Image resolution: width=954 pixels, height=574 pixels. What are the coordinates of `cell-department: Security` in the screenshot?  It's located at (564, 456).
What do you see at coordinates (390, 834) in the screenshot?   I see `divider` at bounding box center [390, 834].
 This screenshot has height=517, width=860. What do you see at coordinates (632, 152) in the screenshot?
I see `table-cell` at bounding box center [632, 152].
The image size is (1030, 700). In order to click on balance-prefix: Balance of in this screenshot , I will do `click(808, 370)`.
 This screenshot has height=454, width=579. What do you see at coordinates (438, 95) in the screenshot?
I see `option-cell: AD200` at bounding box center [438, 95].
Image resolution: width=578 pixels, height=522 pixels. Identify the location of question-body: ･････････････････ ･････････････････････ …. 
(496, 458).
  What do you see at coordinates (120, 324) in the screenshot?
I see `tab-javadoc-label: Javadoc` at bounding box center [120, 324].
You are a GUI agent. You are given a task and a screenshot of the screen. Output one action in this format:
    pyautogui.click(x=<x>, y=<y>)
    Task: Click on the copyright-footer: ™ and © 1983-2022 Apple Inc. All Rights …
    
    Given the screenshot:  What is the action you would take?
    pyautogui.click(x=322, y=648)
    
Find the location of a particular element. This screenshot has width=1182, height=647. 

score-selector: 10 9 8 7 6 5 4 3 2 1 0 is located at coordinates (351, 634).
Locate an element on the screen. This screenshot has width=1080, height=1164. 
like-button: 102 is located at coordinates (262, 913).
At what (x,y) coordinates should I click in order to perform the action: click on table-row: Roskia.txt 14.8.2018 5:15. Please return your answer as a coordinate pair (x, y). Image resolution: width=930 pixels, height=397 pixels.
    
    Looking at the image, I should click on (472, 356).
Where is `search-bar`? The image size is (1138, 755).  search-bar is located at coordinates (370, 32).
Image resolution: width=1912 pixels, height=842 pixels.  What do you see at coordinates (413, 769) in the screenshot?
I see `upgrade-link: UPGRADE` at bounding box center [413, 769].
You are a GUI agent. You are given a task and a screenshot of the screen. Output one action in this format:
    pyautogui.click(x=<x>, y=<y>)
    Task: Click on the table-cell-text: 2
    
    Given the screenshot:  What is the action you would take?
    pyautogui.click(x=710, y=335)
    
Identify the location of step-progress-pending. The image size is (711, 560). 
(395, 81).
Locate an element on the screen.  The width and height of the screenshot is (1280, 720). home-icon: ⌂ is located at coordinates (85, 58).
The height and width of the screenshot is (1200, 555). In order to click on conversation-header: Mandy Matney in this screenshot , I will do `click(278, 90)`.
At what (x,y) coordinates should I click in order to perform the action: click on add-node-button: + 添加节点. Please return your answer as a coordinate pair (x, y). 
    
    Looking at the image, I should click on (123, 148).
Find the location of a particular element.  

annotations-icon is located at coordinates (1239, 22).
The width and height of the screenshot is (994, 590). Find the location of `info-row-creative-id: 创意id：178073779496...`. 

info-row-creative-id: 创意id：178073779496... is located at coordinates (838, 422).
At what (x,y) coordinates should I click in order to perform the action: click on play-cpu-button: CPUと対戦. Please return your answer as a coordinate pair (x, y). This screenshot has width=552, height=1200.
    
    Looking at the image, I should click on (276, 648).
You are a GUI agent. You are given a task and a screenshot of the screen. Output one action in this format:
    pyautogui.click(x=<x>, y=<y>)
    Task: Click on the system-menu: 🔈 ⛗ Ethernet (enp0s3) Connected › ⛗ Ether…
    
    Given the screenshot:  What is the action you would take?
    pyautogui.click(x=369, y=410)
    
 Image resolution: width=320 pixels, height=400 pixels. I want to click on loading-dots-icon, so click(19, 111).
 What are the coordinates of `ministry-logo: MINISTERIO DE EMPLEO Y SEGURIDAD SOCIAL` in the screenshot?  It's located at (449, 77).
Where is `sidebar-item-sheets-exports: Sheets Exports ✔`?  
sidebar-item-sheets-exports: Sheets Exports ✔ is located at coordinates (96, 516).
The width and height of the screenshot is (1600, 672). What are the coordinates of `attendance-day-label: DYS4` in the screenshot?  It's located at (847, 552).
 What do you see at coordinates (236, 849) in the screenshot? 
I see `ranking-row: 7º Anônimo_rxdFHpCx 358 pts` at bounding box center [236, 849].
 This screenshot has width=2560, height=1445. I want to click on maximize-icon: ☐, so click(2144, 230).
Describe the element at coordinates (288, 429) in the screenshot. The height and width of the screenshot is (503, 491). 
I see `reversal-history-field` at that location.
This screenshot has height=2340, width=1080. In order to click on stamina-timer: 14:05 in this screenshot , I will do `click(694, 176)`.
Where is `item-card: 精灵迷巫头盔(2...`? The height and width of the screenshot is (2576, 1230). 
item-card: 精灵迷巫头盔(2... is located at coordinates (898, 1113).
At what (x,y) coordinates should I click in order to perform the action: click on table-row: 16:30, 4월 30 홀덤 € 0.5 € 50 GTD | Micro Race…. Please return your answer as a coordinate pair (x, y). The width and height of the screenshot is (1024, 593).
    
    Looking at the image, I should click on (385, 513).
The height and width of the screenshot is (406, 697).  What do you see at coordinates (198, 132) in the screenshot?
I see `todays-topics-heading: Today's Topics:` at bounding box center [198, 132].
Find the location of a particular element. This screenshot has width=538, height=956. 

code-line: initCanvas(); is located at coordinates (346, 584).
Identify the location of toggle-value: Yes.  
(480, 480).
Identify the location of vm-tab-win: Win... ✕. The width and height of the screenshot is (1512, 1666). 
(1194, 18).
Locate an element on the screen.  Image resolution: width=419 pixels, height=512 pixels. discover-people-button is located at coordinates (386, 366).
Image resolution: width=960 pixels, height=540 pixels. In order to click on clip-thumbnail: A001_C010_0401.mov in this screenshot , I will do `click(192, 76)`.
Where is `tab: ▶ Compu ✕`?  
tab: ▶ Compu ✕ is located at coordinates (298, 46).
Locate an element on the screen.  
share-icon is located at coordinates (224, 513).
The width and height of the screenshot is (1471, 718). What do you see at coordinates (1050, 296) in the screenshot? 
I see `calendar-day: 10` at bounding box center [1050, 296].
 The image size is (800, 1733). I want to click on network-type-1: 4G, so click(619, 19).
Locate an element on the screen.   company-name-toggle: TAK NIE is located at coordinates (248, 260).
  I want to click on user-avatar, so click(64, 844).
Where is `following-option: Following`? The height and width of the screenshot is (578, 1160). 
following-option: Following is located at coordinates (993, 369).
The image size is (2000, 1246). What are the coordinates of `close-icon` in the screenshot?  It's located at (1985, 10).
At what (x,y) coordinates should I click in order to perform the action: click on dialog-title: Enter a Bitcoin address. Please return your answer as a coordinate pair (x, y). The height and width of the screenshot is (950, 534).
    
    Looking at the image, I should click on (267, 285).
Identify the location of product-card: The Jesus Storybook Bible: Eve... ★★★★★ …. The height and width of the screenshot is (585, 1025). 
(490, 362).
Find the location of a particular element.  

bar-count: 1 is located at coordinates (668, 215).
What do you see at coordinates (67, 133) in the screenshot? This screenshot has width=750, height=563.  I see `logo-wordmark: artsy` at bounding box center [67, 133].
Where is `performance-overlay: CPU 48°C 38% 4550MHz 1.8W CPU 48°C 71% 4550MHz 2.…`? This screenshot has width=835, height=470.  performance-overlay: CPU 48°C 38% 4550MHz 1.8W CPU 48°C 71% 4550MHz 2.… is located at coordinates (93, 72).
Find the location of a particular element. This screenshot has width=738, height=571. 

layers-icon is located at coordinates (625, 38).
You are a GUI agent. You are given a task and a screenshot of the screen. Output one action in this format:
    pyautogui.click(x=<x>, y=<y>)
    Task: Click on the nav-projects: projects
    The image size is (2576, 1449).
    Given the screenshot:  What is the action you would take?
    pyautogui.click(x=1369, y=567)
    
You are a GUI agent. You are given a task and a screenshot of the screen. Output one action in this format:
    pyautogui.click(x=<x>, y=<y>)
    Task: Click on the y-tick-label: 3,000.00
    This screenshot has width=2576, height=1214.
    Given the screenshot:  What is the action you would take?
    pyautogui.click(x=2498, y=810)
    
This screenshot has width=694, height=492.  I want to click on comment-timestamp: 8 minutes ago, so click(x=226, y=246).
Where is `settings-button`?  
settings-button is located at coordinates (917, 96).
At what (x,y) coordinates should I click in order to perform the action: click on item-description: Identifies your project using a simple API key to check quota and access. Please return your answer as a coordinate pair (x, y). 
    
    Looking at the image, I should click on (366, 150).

★ ★ ★

PROBLEM TO WORK ON:
Reproduce the material from the line with "has width=738, height=571." to the line with "layers-icon is located", including both of those lines.

OUTPUT FOR THIS EXERCISE:
Find the location of a particular element. This screenshot has width=738, height=571. 

layers-icon is located at coordinates (625, 38).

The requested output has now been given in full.